There was also an educational aspect to Senate Finance’s hearings that was aimed at new members and reminding more seasoned legislators of the complicated nature of the partnerships the state has with private hospitals that treat the poor. Those hospitals receive state and federal dollars (of every $3 spent on the partnerships, the state contributes a little over $1), but they can also walk away from their contracts by giving a 60-day notice.


Most of the nine hospitals that agreed to take over the decades-old charity system did so with reluctance, persuaded more by the fact that treating the poor is part of their mission than the dollars the state was offering. Cutting funding, many hospital CEOs testified, broke a promise the state made to keep a stable stream of funding flowing.

In the end, no private hospital was willing to risk its balance sheet because the state couldn’t meet its obligations.


Some legislators also weren’t aware that public property was tied up in the deal with the hospitals. During one meeting, after CEOs threatened to walk away from their contracts, Senate Finance members were told that as much as $300 million in lease payments that hospitals pay to operate in state-owned buildings could end — and that those lease payments are made a year in advance.
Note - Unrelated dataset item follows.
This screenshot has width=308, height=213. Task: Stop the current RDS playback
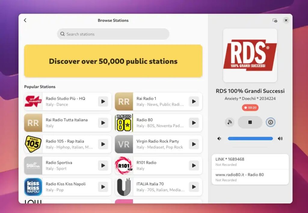[250, 122]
Advance lease payments for real estate are unusual, and such a structure blows a hole in the state’s budget early in the year if they stop. The payments, when they first began, were needed to close past budgets under Jindal’s administration, and Legislators agreed to them.

When told of the deal, freshman legislator Sen. Sharon Hewitt’s face turned ashen. The consequences were now clear.


“I have no words,” Hewitt, R-Slidell, said at the time.


In an interview, Hewitt said that those Senate Finance meetings were indeed a turning point in thinking about how the state spends its money. She realized that much of what had been done before she was elected was far more complex than many people in the state can imagine.


“It became pretty clear through some of the questions that it was a $1 billion hit to us financially if we didn’t find $52 million for DHH to keep the hospitals open,” Hewitt said in an interview. “In the end, it’s all about solving problems. No one wants to raise taxes and we all want to cut unnecessary expenses. But in the end, you have to choose the best solutions available and that’s what you’re seeing.”


Hewitt’s interview happened as the Legislature was voting on hundreds of millions of dollars in taxes. That was uncomfortable, Hewitt said, but it was also alarming to know that before the testimony from health care leaders, the state was poised to make cuts that would have devastated both health care for the poor and the next generation of doctors.

“What seemed like a straightforward cut had consequences that we almost overlooked,” Hewitt said. “Part of that is understanding what’s the line, what’s cut to the bone and what you just can’t cut anymore.”